Guy Luscombe asks "Where's the hack?"
Guy Luscombe asks “Where’s the hack?”

I’d like to see a little bit more robust debate about how – and we started to talk about it with Nightingale and Smart Urban Villages, although it was a big plug for their model – that’s okay – but I think we need to start to think in different way. We need to say, how are we going to address this actual affordability issue. It’s not just about affordability.

It’s about what do people want. It seems to me we’ve got to try to work with individuals. To put a plug in for my situation, we’ve actually got a group of people together, just interested residents that want to try to say, “We don’t like the way things are at the moment. What can we do about it?”

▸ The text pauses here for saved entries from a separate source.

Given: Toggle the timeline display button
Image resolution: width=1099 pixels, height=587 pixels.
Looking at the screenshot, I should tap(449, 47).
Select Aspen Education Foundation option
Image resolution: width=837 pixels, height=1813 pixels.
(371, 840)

That’s real hack. Where is the Uber of housing? I think there are a few things about the Uber of housing. We don’t accept the models that exist at the moment. We need to look at different models.

I think developers are part of it but I think also the people who are actually buying the housing need to be at that table as well. There are the community groups, there are other groups, but we need to have much more of a discussion about this, and not be told “Oh, that’s not going to work. That’s not viable.

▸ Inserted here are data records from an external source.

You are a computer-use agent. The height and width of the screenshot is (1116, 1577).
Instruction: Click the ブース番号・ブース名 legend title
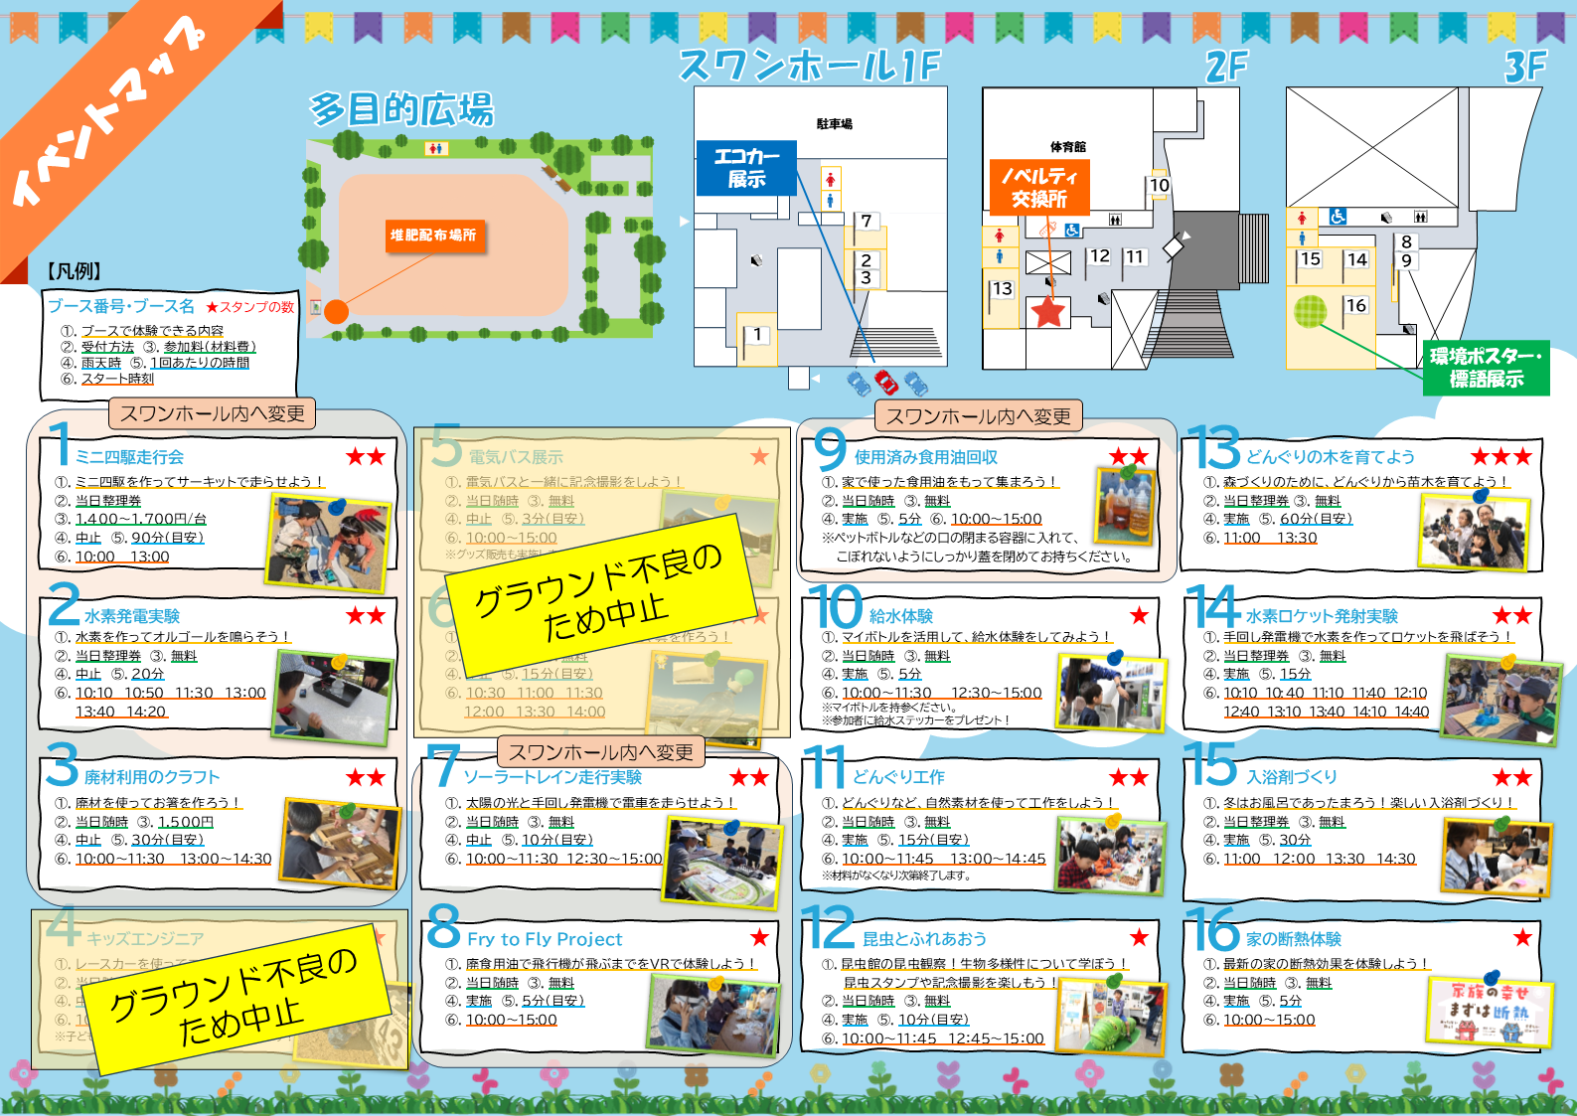tap(121, 306)
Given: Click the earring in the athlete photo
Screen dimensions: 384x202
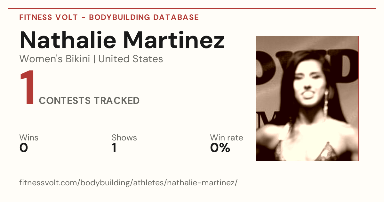Looking at the screenshot, I should pyautogui.click(x=325, y=102).
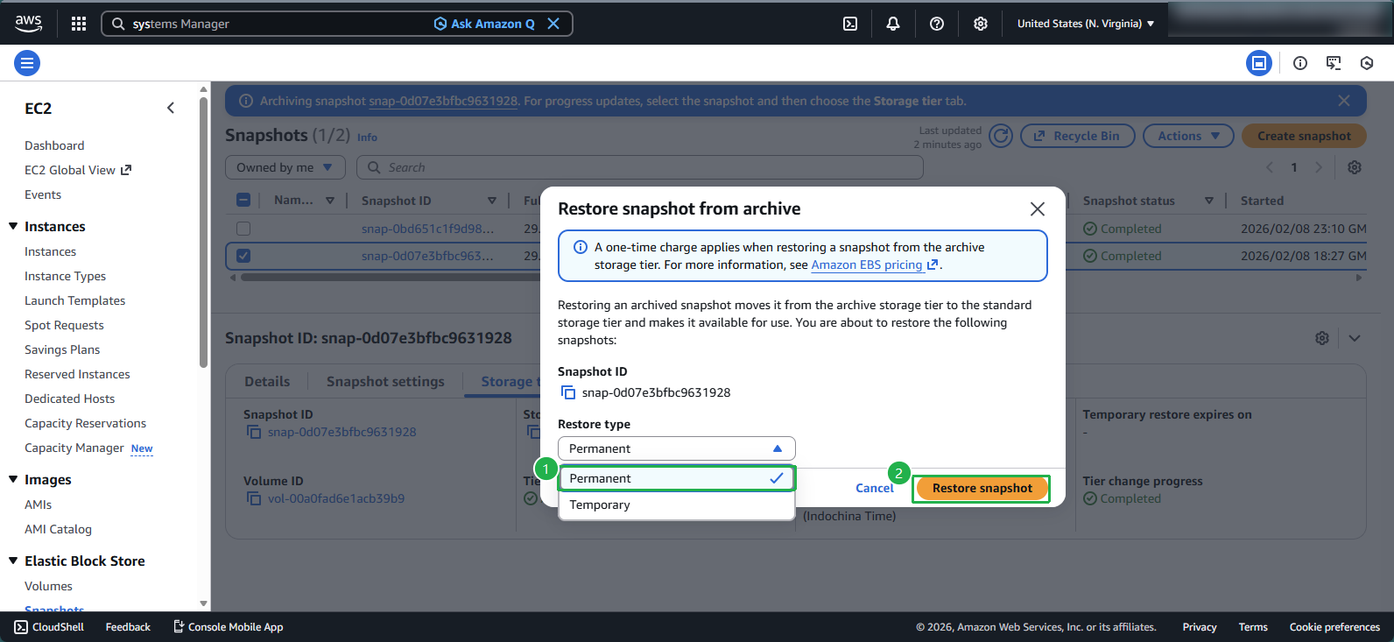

The developers need to have the fiduciary overlay because they need to make a return to their investors.” Sure that’s going to happen. That has to happen. That is a reality. But where is the hack?

Jason Twill:

David Scandol [of The AGEncy Project in Balmain], can you share? Because there’s people in this audience who are part of that group and I’ve heard them speak, and what they want is beautiful, and they are people living right down the street.

David Scandol:

I’m part of a group of about 80-odd residents, mostly from the inner city. And we’re looking at our aged care, and we are looking at what’s available at the moment and going, “Not really keen on that.” And we’re exploring options about co-housing, which is originally where we talked to Jason, and trying to find a better way to live lightly on the planet, rely on each other as opposed to relying on the government is one of the things we’d like to do, and explore some different options that might be available for our aging, because there’s an awful lot of us coming. There’s millions of people who are going to retire in the next 20-odd years.

Tina Perinotto:

Can I just say as well that we’ve come across a lot of incredible innovation and ideas and a lot of them haven’t seen the light of day tonight.

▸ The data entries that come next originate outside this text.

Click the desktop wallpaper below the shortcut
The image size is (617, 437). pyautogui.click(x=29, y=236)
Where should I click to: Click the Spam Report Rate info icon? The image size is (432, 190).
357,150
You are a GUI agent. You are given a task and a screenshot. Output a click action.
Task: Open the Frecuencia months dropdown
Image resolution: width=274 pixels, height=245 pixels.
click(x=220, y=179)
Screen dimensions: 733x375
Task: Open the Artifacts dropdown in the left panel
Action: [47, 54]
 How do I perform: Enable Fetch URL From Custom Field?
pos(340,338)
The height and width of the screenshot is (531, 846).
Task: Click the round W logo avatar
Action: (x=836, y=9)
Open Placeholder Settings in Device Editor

We also haven’t even touched on building construction methods, prefabrication and timber. There’s an enormous story just in building materials that promise to transform the way we do housing including the cost structures. There are people here working on really disruptive innovation, in terms of how fast you can construct, how you can slash the cost of building, because a lot of the cost is in building.

MC Pat Fensham
MC Pat Fensham

I think the sharing economy is infiltrating with Nightingale and also with the community groups represented here that might not care about having their own private laundry. You can share that; you can share community gardens. Car parking, and more. It’s been touched on, and it’s there to be explored and fostered. This is just the beginning. I didn’t even know these people were out there until we started researching. I was actually gobsmacked at how much amazing stuff is going on. I think we need more discussion, and we need to collaborate with the developers as well, and find ways to fund it, because you can’t do it all on your own.

Pat Fensham:

And on that note, I’d like to thank Tina and everyone for participating. It has been an amazing discussion. We could keep talking forever. I’m like Tina. I’m really surprised by the different models out there, and the different aspirations and the different projects occurring. It’s really inspiring, and often with these things well ahead of where governments and institutions are at. Thank you very much for attending.